The experts, including planners, a conservationist, economists and state officials, agreed that consensus is essential if Tucsonans are to find a future vision to guide growth from about a million people today to 1.5 million or more by the middle of the century.
But talking about cooperation is a lot easier than achieving it, agreed several people in the audience of more than 500, which included many city, county and regional officials.
The moderator, Arizona State University economics professor Dennis Hoffman, laid the groundwork for the growth discussion by showing two huge maps, one of Tucson's current urban area, the second of the same area bulging outward in all directions in 2032.
"This is a difficult place to get things done in the state. We deal with issues all over the state and it shouldn't be that hard. We only have one county (in the Tucson area) and not that many people," said State Land Commissioner Mark Winkelman.
Panelist Bill Roe, a longtime conservationist, chairs Pima County's Conservation Acquisition Commission, which ratifies open space purchases for the Sonoran Desert Conservation Plan. That plan, the product of five years of negotiation among interest groups, is a great cooperative success story, "but as I sit back and look at where we need to go now, I'm concerned about our inability to work together," Roe said.
Roe, who is also a committee member for Tucson Regional Economic Opportunities Inc., a nonprofit economic development group, said a consultant to the group told him Tucson is "the most fractious" of 60 places he has worked.
Roe took a trip sponsored by that group to Portland, Ore., to observe its redevelopment and found that the key to the area's growth-management successes was a conscious decision to get all interested parties involved from the start.
"Everyone said it took a lot longer to get to the end result, but when they got there and had their vision, their blueprint, everyone was happier," Roe said.
A home builder on the panel agreed that the community needs to erase "that line in the sand" separating factions.
"Builders are parents and grandparents of children who need a place to live," John Wesley Miller said. "I see a lot of people in the audience for whom I built your house or your parents' house. I want to ask us to think about, 'how do we come together the way we used to,' and think about what is good for our community."
But finding consensus on growth will be very difficult here because each local government bases decisions allowing new developments on its need for new tax revenue to finance government operations, said County Administrator Chuck Huckelberry, who attended the forum.
That's the model "we have to get away from," said Huckelberry, arguing that the area needs a cohesive, regional land-use policy.

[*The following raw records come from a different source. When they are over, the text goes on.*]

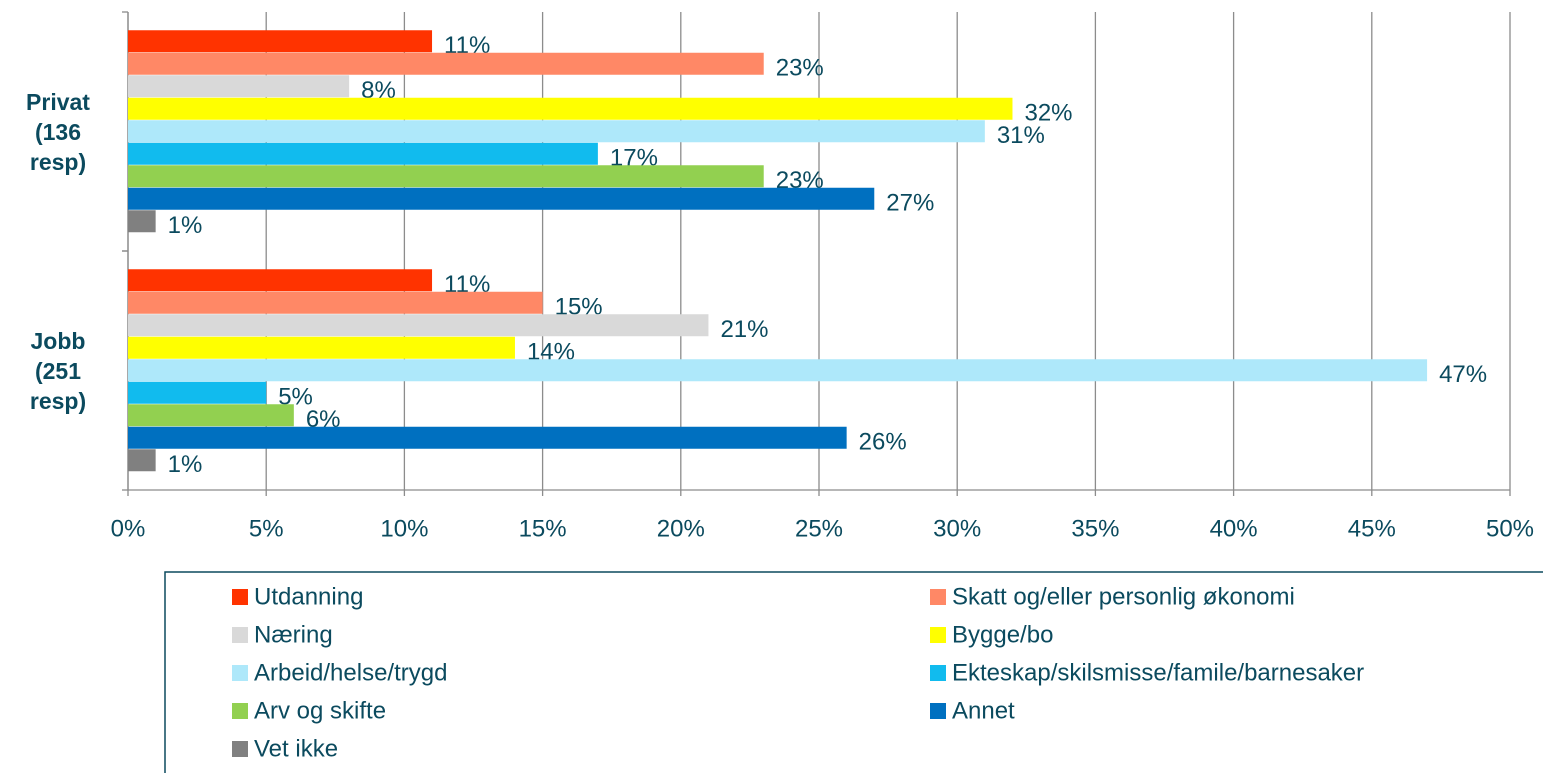 Image resolution: width=1543 pixels, height=773 pixels. Describe the element at coordinates (58, 132) in the screenshot. I see `category-label: Privat (136 resp)` at that location.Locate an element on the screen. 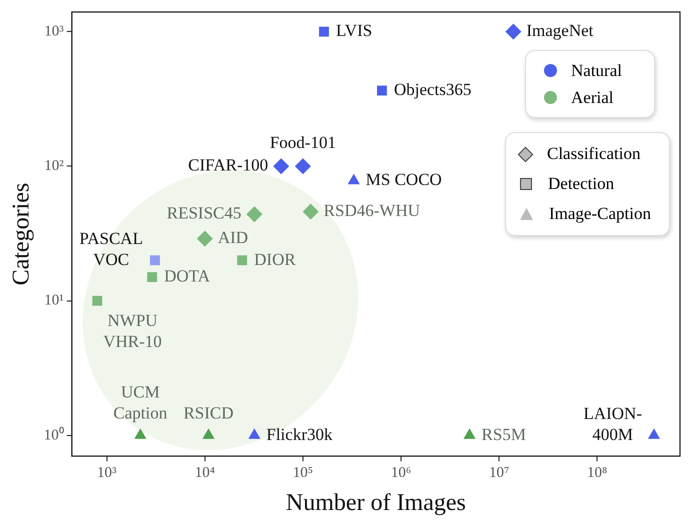 The image size is (688, 524). data-label: RSD46-WHU is located at coordinates (372, 210).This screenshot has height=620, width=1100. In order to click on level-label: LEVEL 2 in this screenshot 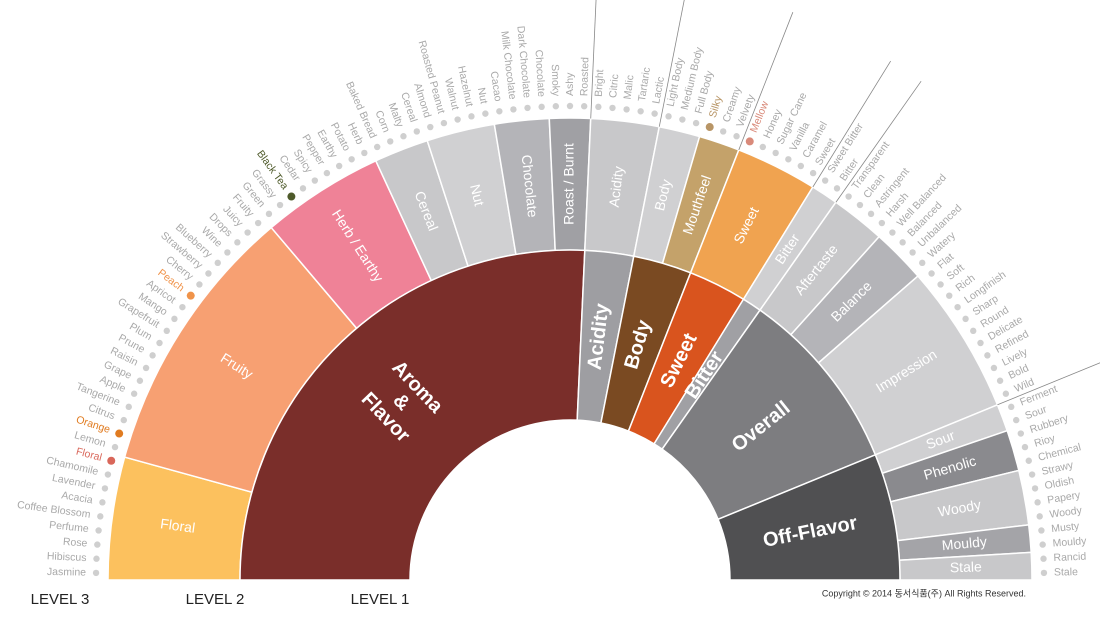, I will do `click(216, 600)`.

With many competing interests at the table, it will require a professional facilitator or mediator to find a common interest, said audience member Paul Green, director of the Tucson Audubon Society.
"You have to have someone who is independent, with no interest in a particular outcome, to help this process," Green said.
When controversy swirls around an individual project, it's easier to find consensus on it than it is on a regional growth issue, which is "a never-ending sort of debate," said audience member Glenn Lyons, CEO for the Downtown Tucson Partnership. The group, representing city and county governments and the private sector, seeks to improve Downtown.
"A lot of people like to keep things the way that they were. We know cities change, and how to handle change in a way that people will be happy with, that's an emotional issue. The only way to do it is with continuing dialogue and finding things that people can agree on," Lyons said.
The forum was sponsored by the Arizona Daily Star, the University of Arizona, the Thomas R. Brown Foundation and the Communications Institute.